En l'espèce, le franchiseur a fait établir une étude de marché par la société MC2 Etude et Conseils (annexe 6 du DIP) présentant notamment toutes les caractéristiques de la zone de chalandise ainsi que les atouts et les inconvénients de l'implantation au sein du Pôle commercial et de loisirs " L'Heure tranquille ", mentionnant notamment l'inconvénient d' " une offre en restauration commerciale étoffée au sud de l'agglomération tourangelle ". La cour constate que les appelants se contentent de faire état de généralités sur les obligations du franchiseur en la matière et de se référer à des décisions de diverses juridictions et qu'ils s'abstiennent de préciser quel élément de l'état du marché local, déterminant de leur consentement, le franchiseur se serait sciemment abstenu de leur communiquer de sorte qu'ils auraient été induits en erreur. Ils ne caractérisent pas plus l'information sur les perspectives de développement du marché qui aurait été omise de sorte qu'ils auraient été trompés. Par suite, ils ne justifient d'aucun vice du consentement à ce titre et ce moyen sera rejeté.

Sur les comptes prévisionnels

Les appelants reprochent à la société Via Gio Développement de ne pas leur avoir transmis des chiffres sérieux, prudents, sincères et loyaux. Ils se prévalent longuement de nombreuses décisions rendues par diverses juridictions dont ils communiquent des extraits et de leurs commentaires par des professeurs de droit, pour conclure qu'ils se sont engagés dans la franchise sur la foi des informations communiquées par le franchiseur et en considération d'un certain niveau d'activité qui ne sera jamais atteint de sorte qu'ils ont indubitablement commis une erreur substantielle déterminante de leur consentement sur la rentabilité de l'entreprise.

Les chiffres d'affaires prévisionnels transmis par le franchiseur étaient de :

- 560 000 euros pour la première année,

- 580 000 euros pour la seconde année. La société Via Gio Développement justifie les avoir établis par référence au restaurant du centre commercial La Défense qui avait réalisé un chiffre d'affaires de 636 166 euros la première année puis de 664 050 euros. Il ne ressort d'aucun élément que ces chiffres aient été erronés et il sera observé que le franchiseur les a pondérés afin de prendre notamment en compte les caractéristiques de la zone de chalandise en cause.

Le compte prévisionnel établi à partir de ces chiffres par le propre expert-comptable des époux Picard prévoyait :

- 571 982 euros la première année,

- 600 581 euros la seconde année,

- 618 599 euros la troisième année, soit des chiffres d'affaires sensiblement supérieurs à ceux prévus par le franchiseur.

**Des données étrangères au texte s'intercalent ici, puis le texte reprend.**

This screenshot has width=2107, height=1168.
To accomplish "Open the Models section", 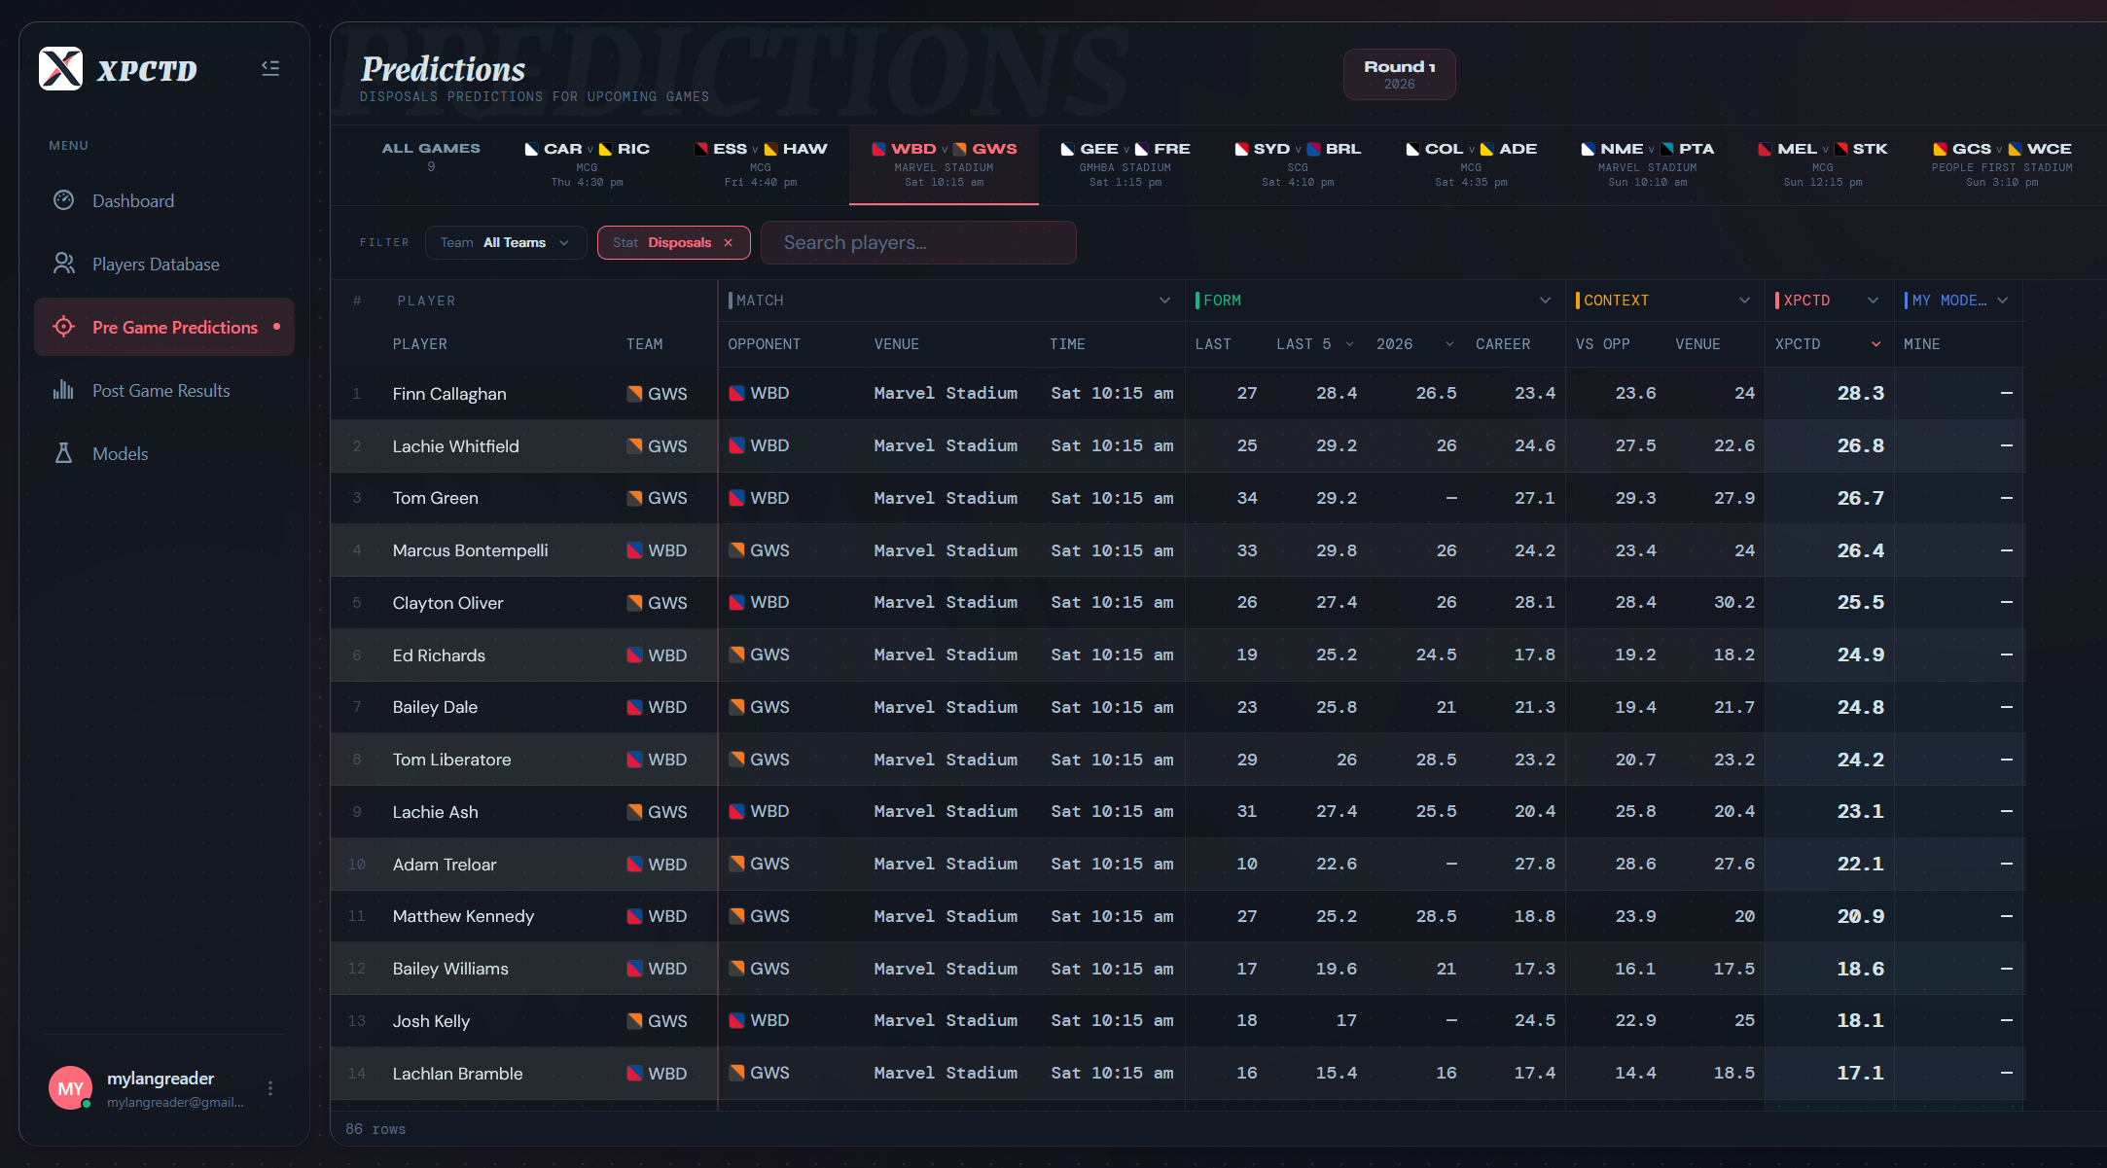I will click(120, 454).
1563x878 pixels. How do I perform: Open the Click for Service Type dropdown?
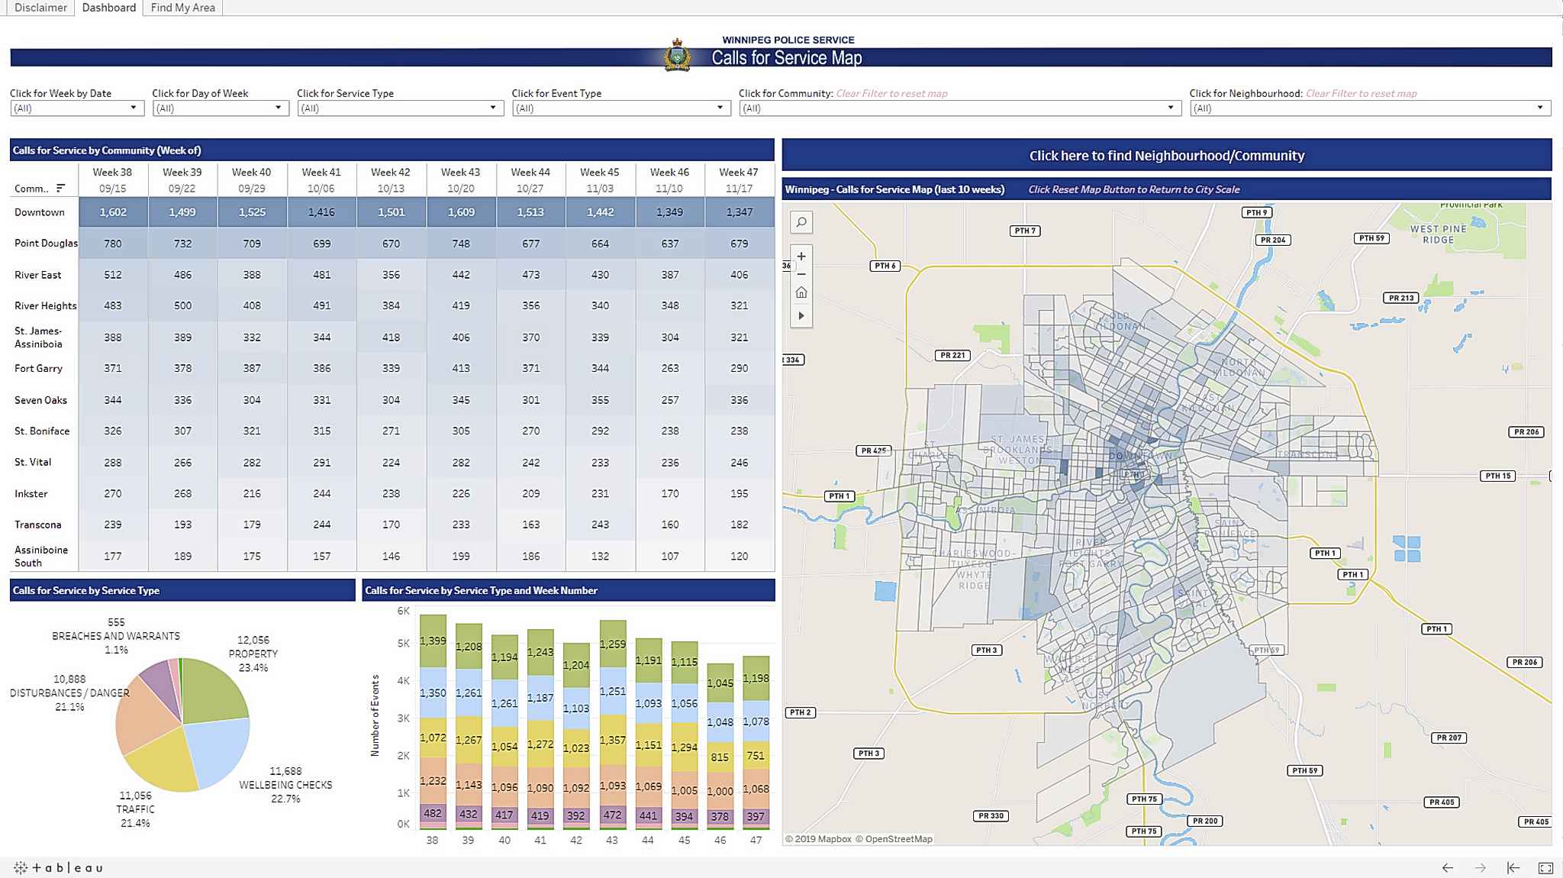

Il s'est avéré que les époux Picard ont réalisé :

- 395 832 euros de mai 2009 au 31 mars 2010, soit sur 11 mois, la première année,

- 308 878 euros au 31 mars 2011, la seconde année.

Les appelants déduisent de la seule discordance entre les chiffres d'affaires prévisionnels et les chiffre d'affaires qu'ils ont réalisés, une erreur déterminante de leur engagement sur la rentabilité du concept. Or, comme l'ont considéré à juste titre les premiers juges, ils ne démontrent par la production d'aucune pièce que les chiffres prévisionnels fournis par le franchiseur étaient manifestement disproportionnés, irréalistes et non adaptés, les premiers juges relevant notamment qu'il n'était produit aucun élément susceptible, à cette époque, de remettre en cause la pérennité et la rentabilité du réseau de franchisés et que de surcroît, les époux Picard pouvaient être considérés comme suffisamment avertis en raison de leur expérience antérieure en leur qualité d'exploitants d'un fonds de commerce à usage de tabac-presse pendant dix ans.

Par suite, les appelants ne justifient aucunement ni de l'existence de manœuvres dolosives ni d'avoir été induits en erreur par la société Via Gio Développement, sur la rentabilité du concept. Le jugement entrepris sera donc confirmé en ce qu'il les a déboutés de leur demande d'annulation du contrat de franchise et de leurs demandes subséquentes en fixation au passif de la société Via Gio Développement des dommages et intérêts pour manque à gagner en termes de rémunération et perte de chance de mieux investir leurs capitaux.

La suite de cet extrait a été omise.